Our approach also allows us to examine the different transmission channels of asset purchase policy. For the UK, asset purchase announcements have an impact on interest rate futures in the UK and measures of financial market uncertainty, suggesting that ‘signalling’ is an important transmission channel. For the US, only long-term yields and the real exchange rate react to asset purchase shocks, which implies a relatively greater role for the portfolio rebalancing channel. But asset purchases in both countries affect measures of financial-market uncertainty, such as the VIX. This suggests that asset-purchase announcements may also provide economic stimulus through a reduction in uncertainty, which is a channel that has not received much attention in previous work.

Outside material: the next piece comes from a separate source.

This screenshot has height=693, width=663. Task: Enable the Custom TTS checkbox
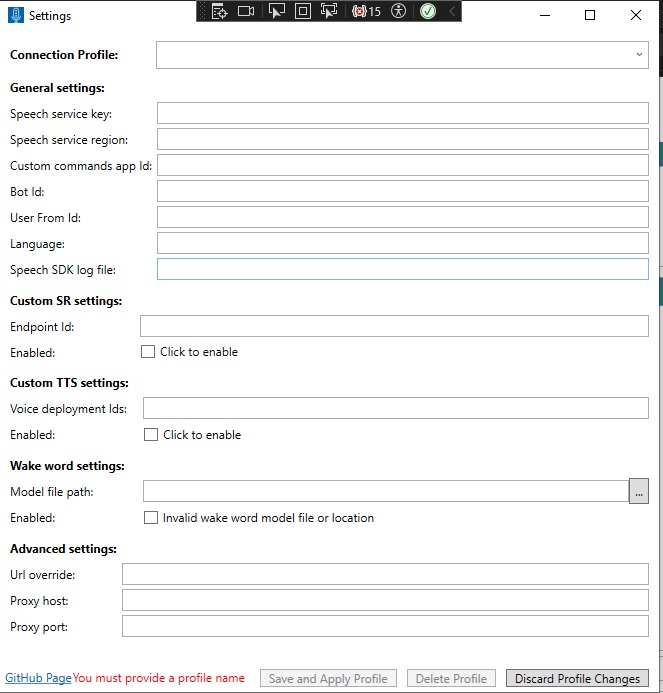coord(151,435)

Effects on emerging markets

A common complaint by policymakers in emerging market economies is that asset purchases in the UK and the US led to capital inflows to these countries, thereby contributing to rises in domestic asset prices and future financial instability. We do not find an impact on capital flows to emerging markets, but there is an effect on sovereign and corporate spreads, as well as industrial production in those countries. One potential explanation for this pattern is that UK and US asset-purchase policy stabilised economic conditions in the target export markets of these countries. If this is the correct explanation, then one would not necessarily expect a negative spillover effect on emerging market economies from UK and US asset sales, so long as these are accompanied by economic growth in these countries.


Chung, H, J Laforte, D Reifschneider, and J C Williams (2011), Estimating the Macroeconomic Effects of the Fed’s Asset Purchases”, Federal Reserve Bank of San Fransisco Economic Letter, 2011(3): 1–5.

Baumeister, C and L Benati (2013), “Unconventional Monetary Policy and the Great Recession: Estimating the Macroeconomic Effects of a Spread Compression at the Zero Lower Bound”, International Journal of Central Banking, 9(2): 165–212.

Kapetanios, G, H Mumtaz, I Stevens, and K Theodoridis (2012), “Assessing the economy-wide effects of quantitative easing”, Economic Journal, 122(564): F316–F347.

Weale, M and T Wieladek (2014), “What are the macroeconomic effects of asset purchases?”, External MPC Unit Discussion Paper 42.